IP ownership clauses needed work after Getty Images v Stability AI and the UK’s licensing-first copyright stance in 2026. Year-one statements that the firm owned everything AI produced and that everything was safe to use have looked increasingly thin.
What nobody used
The formal AI committee. The five-stage AI request approval workflow. The exhaustive audit-trail mandate that every prompt and output be logged and retained for seven years. The detailed RACI chart copied from a law-firm template.
These were the ambitious sections, written in good faith, and twelve months on they are mostly dormant. Pacific AI’s 2025 governance survey, summarised by Kiteworks, found that only 36 per cent of small firms had any AI-governance roles at all, that 9 per cent of small firms monitored their AI systems for accuracy or drift, and that 29 per cent monitored their AI systems at all. The numbers are not a failure of intent. They reflect what a twenty-person firm with no full-time compliance lead can sustain.

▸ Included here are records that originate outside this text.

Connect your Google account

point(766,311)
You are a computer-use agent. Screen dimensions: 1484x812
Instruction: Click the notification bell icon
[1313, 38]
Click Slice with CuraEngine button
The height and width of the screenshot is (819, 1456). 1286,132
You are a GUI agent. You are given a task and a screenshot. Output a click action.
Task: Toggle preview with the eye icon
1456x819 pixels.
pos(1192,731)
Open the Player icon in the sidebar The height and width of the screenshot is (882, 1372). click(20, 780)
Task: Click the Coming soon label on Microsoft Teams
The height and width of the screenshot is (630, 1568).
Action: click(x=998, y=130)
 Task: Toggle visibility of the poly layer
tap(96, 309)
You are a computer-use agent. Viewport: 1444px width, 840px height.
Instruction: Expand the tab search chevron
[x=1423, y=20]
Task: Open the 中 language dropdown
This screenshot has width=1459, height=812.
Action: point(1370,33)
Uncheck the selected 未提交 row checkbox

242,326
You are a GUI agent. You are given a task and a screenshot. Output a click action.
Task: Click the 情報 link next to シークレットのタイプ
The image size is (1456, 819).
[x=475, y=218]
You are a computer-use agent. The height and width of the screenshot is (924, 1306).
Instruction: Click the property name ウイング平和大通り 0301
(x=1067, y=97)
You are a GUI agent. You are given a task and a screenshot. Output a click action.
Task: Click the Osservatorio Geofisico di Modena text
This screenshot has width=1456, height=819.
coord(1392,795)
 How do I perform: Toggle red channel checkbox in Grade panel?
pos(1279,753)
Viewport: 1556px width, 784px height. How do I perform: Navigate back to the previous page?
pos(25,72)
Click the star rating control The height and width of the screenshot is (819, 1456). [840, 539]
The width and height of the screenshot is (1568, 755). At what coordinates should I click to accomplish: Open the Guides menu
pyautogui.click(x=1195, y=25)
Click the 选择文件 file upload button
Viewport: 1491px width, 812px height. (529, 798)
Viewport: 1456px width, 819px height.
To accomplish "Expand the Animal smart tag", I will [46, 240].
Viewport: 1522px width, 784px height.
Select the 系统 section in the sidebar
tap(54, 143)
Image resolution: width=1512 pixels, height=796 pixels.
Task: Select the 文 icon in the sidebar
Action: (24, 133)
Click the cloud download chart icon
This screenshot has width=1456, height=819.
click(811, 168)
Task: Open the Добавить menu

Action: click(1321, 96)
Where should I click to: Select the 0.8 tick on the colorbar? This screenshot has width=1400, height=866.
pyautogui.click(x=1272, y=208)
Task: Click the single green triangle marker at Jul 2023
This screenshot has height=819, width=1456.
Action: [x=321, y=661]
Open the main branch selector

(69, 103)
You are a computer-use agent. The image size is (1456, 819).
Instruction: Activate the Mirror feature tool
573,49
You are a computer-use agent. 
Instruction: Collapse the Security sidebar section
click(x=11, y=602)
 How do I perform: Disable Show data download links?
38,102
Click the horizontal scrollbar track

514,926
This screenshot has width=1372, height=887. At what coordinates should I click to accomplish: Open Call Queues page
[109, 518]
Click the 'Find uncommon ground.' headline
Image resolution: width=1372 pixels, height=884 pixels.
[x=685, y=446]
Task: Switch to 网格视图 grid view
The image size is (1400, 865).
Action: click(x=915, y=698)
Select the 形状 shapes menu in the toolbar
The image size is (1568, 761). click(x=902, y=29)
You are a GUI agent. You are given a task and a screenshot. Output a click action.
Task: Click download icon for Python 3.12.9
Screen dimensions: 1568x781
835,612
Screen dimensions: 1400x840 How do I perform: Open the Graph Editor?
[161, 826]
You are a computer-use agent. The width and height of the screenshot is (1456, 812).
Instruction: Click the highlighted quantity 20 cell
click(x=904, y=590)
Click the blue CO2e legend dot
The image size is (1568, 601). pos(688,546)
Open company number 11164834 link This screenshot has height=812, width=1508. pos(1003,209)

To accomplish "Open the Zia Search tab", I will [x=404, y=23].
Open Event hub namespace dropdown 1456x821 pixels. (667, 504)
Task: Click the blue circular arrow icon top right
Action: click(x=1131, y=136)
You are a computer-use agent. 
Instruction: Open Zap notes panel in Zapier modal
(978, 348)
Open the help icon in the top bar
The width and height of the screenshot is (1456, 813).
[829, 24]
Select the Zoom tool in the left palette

The honest move at the year-two review is to retire these sections rather than restate them. A standing committee that has not met deserves to be deleted. A five-stage approval workflow that staff routed around in week three was not enforceable. The point is not to lower the bar. The point is to write a policy that describes how the firm actually operates, then strengthen the parts that matter.
The shadow AI gap
The single biggest gap between year-one policy and year-one practice is shadow AI. Microsoft’s UK research found that 71 per cent of employees had used unapproved consumer AI tools at work, and 51 per cent continued to do so weekly. McKinsey’s 2025 State of AI survey reports the pattern internationally. Staff use what works for them, often what they already use at home, and a stricter policy on paper does not close that gap.
The year-two response is not to write a sterner version of the year-one ban. It is to combine clear red lines, no client or restricted data in unapproved tools, no credentials in any AI prompt, with a funded approved-tool list. If staff need a paid-tier copilot or assistant to do the job, the firm pays for it. The cheapest year-two intervention is often to license the paid version of the tool the team is already using on personal accounts, then make using it the path of least resistance. That, plus a short list of named no-go data categories, does more for actual behaviour than another paragraph of acceptable-use language.
What the year-two policy looks like
One page. A named accountable owner, usually the managing director or operations lead. A short approved-tool list with paid tiers funded for the staff who need them. A named no-go data list: regulated data, client-identifying data, financial data, health data, credentials, source code. A named verification step before AI-generated work reaches a client. A named disclosure approach for when and how the firm tells clients AI was involved. A named incident-response contact. A review date twelve months out.
The audit-trail discipline is light-touch and pragmatic. A logged exception register for the things that go wrong, focused logs on the few high-impact systems that touch customers or significant decisions, not a comprehensive event log the firm cannot maintain. Decision rights are clear: who can approve a new tool, who can override the no-go list, who decides when a use case requires escalation.
The document should be defensible to an insurer asking at renewal and useful to a new joiner reading it on day one. If it is neither, it is the year-one document with extra paragraphs, not a year-two policy.